Tuesday, April 6, 2010

Spring

I love Spring.  Seems like the best things have always happened to me in the Springtime.  This year, I kicked off Spring in NOLA (and for the record, Spring starts at Easter...not by the calendar.)  New Orleans was great, I ate too much and rode my hotel elevator down 23 floors with Bruce Willis.  So, this past weekend was spent with two loves...New Orleans and Spring.  When I came home, I was ready to tackle another love of mine....yardwork. 

My love of yardwork began as a child.  I wanted to be in charge of my own yard.  My father cut the grass, that was that.  Whenever I expressed an interest in tall grass removal, I was shooed away with a gruff "cutting grass is a man's job".  This infuriated me.  Haven't I proved myself worthy?  I didn't hang out in the kitchen all day organizing spice racks!  I spent my free time in "the shed", wreaking havoc on my dad's welding supplies, grease guns, and plywood.  It brought about a confusing time for me, because I abhored housework (woman's work), but was discouraged from yardwork (man's work).  Should I not be able to choose?  It is no wonder that later on when I was searching for a "rewarding" career, the same man told me "the only reward you need to concern yourself with is a paycheck.
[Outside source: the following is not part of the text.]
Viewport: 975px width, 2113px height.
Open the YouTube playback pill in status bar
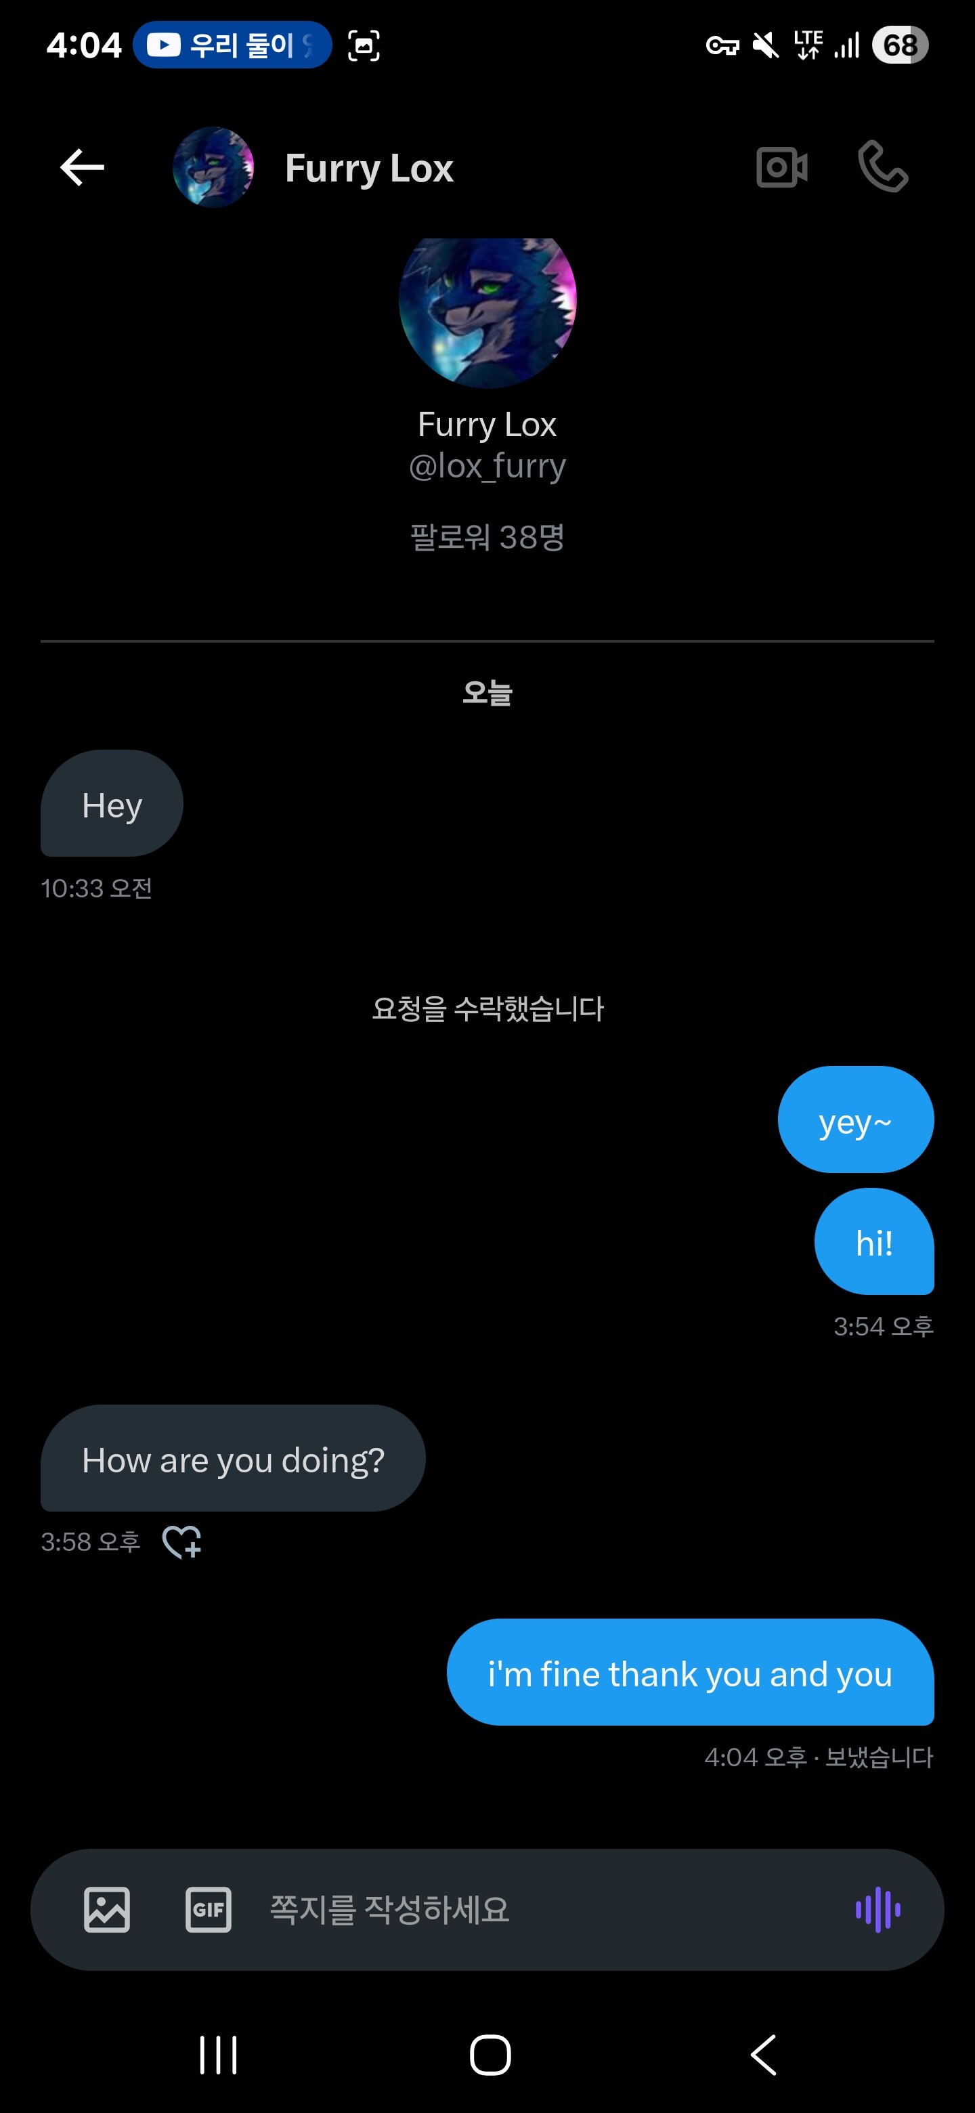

You can't just sit around enjoying yourself for 8 hours a day.  It isn't American."  The few times I was allowed to ride on the mower, it was always with the blade up...thereby kicking off a life of spinning my wheels.

Fast forward 15 years.  My exhusband and I lived in a quaint little house with a quaint little yard.  Finally, a yard of my own!  I purchased a 'power mower' and set about creating a lush lawn that would have made some sort of lawn publication had it not been located in Berclair.  My ex preferred to sit inside and smoke pot all day, so all yard duties fell upon me and I loved it.  I planted flowers, bushes, and herbs.  I mowed the grass every week.  I purchased more outdoor power equipment.   Mowing patterns were tested, patchy areas were seeded and pests were exterminated.  I had gloves.  After a few years of this bliss, ex and I decided to upgrade to nearly an acre of land out in the country. 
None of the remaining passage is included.